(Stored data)
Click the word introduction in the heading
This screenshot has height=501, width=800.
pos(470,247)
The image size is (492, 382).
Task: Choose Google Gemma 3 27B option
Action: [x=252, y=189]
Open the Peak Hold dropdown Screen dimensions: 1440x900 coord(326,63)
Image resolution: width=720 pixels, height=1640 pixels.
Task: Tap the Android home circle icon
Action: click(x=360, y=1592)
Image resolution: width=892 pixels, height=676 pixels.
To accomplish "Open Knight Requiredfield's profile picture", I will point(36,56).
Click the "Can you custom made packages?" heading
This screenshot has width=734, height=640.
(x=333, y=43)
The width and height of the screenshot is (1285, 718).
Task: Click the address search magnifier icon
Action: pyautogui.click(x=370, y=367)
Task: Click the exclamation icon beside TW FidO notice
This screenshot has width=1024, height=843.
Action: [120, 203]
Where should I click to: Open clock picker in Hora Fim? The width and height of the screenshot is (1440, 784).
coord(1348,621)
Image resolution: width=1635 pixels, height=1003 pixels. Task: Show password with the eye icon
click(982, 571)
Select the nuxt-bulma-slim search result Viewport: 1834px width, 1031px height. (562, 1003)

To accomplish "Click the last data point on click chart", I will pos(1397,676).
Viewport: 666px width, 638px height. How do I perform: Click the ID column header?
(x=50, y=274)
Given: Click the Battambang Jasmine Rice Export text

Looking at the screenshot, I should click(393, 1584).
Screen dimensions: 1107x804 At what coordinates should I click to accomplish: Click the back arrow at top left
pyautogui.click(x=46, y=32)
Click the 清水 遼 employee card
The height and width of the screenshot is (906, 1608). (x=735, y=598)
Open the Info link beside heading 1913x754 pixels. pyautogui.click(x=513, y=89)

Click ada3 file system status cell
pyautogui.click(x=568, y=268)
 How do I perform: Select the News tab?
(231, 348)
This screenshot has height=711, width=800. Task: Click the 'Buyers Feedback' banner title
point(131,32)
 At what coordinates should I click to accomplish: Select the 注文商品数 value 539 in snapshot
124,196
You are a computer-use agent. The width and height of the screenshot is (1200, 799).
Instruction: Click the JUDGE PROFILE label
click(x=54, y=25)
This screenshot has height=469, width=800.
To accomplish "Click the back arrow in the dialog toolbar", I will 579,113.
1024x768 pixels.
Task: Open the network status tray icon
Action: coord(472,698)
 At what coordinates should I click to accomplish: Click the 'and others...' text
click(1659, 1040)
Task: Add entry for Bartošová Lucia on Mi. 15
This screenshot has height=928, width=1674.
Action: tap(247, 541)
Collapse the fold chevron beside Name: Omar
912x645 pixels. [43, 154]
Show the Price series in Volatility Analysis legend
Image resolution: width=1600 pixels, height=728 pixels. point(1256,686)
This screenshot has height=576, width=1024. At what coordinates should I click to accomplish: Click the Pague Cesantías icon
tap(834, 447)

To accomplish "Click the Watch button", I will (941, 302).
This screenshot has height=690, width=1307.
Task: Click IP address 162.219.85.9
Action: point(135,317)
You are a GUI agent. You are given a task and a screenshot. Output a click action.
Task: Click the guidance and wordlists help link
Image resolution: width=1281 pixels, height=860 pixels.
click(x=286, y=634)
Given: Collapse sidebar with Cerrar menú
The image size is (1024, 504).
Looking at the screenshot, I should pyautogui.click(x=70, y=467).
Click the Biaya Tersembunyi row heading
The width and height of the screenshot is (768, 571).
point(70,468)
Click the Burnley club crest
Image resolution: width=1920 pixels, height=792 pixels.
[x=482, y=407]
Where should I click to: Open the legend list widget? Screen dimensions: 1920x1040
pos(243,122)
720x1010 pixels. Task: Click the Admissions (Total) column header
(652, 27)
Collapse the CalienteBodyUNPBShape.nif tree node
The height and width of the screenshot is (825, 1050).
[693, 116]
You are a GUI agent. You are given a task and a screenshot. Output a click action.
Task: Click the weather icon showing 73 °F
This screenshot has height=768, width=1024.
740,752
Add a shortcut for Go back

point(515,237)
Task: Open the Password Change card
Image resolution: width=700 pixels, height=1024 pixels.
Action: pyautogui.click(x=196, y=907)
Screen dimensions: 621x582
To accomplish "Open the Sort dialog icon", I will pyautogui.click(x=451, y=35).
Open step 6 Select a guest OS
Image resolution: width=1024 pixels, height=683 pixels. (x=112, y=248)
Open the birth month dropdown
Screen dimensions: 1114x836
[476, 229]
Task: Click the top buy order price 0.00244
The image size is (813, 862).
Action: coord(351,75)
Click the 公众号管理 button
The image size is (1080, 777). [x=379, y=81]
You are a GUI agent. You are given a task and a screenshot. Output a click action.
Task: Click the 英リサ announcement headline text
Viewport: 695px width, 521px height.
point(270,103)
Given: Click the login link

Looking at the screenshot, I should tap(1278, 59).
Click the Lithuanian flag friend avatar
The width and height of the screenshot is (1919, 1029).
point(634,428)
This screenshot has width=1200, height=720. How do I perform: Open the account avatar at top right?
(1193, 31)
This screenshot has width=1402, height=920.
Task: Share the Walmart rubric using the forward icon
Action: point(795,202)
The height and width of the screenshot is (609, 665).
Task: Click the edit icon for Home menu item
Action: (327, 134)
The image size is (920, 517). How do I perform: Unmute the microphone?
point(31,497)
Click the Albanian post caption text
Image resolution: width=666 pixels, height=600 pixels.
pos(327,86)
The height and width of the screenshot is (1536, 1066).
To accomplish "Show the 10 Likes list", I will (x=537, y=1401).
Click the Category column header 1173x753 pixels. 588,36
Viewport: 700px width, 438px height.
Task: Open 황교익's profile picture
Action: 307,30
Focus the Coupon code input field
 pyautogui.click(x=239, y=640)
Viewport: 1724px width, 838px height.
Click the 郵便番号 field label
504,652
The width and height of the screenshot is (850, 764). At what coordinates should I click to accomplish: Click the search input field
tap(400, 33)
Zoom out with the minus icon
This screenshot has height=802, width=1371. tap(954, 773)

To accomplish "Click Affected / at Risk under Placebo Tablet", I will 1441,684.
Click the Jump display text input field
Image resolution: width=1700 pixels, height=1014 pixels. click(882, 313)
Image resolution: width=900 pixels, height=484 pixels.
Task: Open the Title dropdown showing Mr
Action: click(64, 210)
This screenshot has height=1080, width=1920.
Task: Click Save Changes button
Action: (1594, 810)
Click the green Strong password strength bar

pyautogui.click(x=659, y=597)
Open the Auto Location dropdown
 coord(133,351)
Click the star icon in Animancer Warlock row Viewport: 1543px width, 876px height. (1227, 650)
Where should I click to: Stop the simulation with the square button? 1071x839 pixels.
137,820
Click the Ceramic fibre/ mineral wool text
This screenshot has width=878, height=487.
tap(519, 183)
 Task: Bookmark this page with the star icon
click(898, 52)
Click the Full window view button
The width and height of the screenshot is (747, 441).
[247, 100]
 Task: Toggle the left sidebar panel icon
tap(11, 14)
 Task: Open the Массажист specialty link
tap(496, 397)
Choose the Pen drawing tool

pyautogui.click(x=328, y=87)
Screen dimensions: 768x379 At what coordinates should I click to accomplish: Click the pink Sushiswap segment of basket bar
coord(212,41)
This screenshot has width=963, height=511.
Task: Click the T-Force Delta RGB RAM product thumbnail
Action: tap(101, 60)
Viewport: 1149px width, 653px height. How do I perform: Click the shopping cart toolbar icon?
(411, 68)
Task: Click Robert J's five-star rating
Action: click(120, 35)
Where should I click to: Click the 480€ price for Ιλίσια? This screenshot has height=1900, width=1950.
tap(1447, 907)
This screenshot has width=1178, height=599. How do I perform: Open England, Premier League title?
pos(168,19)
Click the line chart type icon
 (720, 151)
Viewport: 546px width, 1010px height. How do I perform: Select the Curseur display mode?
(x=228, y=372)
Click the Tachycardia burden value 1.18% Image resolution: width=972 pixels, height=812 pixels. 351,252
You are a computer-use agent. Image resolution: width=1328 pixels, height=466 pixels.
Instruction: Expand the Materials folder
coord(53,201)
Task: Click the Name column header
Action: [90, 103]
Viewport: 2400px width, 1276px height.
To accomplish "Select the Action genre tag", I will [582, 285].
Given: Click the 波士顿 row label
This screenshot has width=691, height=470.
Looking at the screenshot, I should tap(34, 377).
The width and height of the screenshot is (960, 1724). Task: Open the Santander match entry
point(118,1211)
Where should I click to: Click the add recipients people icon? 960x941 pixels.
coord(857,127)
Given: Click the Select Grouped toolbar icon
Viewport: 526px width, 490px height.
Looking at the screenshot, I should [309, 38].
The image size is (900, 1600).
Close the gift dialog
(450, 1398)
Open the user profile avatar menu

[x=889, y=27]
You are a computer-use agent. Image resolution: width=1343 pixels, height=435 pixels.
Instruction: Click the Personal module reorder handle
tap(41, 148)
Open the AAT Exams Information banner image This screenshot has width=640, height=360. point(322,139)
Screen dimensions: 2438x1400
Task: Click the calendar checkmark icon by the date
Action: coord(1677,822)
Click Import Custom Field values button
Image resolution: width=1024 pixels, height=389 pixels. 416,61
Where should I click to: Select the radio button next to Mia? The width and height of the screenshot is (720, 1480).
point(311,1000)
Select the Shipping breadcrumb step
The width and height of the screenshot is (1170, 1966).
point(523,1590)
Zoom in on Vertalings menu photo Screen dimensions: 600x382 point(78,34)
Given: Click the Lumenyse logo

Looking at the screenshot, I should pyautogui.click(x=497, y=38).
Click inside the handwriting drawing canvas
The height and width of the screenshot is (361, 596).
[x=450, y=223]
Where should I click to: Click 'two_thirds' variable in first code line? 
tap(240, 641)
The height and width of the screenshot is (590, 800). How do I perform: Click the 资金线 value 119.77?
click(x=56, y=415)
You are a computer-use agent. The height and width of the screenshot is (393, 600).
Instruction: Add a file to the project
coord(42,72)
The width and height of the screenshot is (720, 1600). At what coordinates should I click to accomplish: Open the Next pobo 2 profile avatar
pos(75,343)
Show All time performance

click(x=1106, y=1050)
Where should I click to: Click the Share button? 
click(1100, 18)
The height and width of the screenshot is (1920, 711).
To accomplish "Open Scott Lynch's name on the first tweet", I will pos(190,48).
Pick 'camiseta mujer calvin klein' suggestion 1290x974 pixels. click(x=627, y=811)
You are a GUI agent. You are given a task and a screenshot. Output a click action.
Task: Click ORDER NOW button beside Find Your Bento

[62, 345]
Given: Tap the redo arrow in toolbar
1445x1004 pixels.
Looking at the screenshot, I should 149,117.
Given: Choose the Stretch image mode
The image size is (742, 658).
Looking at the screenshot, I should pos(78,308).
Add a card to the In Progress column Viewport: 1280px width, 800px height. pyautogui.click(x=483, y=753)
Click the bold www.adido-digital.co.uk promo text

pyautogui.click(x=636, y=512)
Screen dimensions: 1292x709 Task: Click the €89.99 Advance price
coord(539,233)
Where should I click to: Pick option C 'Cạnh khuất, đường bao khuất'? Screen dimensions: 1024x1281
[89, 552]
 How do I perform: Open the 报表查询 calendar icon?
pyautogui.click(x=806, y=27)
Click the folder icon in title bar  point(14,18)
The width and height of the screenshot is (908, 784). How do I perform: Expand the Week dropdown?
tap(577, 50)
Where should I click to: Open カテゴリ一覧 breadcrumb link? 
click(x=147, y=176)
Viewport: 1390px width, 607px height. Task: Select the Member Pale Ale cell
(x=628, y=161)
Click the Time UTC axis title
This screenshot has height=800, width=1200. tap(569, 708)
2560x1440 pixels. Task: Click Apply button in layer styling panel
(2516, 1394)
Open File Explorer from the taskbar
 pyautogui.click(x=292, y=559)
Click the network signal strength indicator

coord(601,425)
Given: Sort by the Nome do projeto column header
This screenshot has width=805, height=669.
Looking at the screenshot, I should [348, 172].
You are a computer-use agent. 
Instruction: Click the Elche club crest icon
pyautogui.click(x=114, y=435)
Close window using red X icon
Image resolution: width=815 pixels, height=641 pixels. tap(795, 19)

**Task prompt:** Copy out each line of the data that holds the string "Sort".

**Written answer:**
To accomplish "Open the Sort dialog icon", I will pyautogui.click(x=451, y=35).
Given: Sort by the Nome do projeto column header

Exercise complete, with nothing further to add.